Good to see Swift are on the ball as usual


----------



## pete4x4 (Dec 20, 2006)

Amazing!! we have just had a weekend away in our 2008 Sundance 630L and moving the vehicle off the blocks, deluge of water from speakers! Took speakers out just to get rid of the water and everything up there is soaked.
I assumed it was condensation as there is hardly any insulation up there and it never rose above freezing.

Will be talking to dealer shortly and thanks for easing my mind slightly!

Pete


----------



## SwiftGroup (Jun 27, 2007)

Pete,
I am sorry to hear this it does sound like its condensation in the pod unfortunately.

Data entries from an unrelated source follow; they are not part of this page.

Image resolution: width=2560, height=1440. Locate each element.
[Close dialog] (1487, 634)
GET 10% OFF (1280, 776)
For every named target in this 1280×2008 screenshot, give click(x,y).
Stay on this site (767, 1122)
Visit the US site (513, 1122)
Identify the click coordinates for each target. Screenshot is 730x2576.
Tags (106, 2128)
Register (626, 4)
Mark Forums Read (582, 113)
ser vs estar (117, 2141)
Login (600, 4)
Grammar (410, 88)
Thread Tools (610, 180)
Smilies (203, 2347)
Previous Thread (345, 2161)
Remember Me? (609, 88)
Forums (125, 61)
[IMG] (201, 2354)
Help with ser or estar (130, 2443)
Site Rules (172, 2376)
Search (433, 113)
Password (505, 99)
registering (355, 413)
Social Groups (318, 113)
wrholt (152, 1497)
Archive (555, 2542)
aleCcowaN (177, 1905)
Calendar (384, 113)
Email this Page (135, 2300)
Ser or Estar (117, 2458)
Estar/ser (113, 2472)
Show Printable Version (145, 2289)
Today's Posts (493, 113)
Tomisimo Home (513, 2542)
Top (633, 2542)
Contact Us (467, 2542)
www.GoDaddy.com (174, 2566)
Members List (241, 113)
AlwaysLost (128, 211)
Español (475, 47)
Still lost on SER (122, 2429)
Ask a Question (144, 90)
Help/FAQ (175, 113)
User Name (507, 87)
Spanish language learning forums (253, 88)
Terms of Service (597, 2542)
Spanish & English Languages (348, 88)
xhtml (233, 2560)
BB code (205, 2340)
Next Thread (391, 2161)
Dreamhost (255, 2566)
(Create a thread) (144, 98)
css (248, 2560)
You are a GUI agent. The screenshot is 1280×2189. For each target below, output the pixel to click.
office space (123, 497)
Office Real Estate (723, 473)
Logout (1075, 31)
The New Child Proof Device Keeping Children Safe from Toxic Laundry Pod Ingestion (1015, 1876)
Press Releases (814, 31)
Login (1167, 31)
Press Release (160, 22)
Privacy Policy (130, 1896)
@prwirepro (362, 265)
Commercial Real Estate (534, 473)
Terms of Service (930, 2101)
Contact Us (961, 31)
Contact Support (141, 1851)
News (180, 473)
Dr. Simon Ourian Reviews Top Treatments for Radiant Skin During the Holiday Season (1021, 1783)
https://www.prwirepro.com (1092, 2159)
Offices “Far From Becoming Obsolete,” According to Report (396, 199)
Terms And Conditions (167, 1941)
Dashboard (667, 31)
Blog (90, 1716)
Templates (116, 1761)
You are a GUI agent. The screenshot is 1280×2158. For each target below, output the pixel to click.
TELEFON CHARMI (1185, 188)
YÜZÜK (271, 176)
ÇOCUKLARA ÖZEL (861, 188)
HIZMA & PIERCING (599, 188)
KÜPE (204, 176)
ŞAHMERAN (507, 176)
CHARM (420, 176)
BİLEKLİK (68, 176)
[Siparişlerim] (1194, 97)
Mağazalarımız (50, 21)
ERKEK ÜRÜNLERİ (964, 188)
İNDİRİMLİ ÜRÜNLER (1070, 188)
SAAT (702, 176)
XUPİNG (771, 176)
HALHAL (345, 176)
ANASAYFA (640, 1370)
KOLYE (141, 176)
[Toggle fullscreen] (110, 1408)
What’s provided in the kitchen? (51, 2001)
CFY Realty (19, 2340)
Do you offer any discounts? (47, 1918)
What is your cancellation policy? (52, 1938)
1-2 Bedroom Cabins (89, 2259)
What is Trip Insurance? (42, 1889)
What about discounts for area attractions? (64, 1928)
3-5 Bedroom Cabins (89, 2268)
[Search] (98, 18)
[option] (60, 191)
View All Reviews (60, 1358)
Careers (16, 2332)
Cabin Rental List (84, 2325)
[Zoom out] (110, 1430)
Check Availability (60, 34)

If you want I can get someone from our customer services team to call you next week if you wish to talk you through the problem and the fix. If so please email me a contact number and your details I will arrange this [email protected]

Regards
Andy


----------



## pete4x4 (Dec 20, 2006)

Andy,
Thanks for the offer, email on its way.

Pete


----------



## jdc (Jun 18, 2008)

I would like to record my appreciation for this forum and the very helpful and positive support from other members and the customer services team at Swift. I am content that I am well on the way to resolving the problems I have with the condensation and also the faulty generator


----------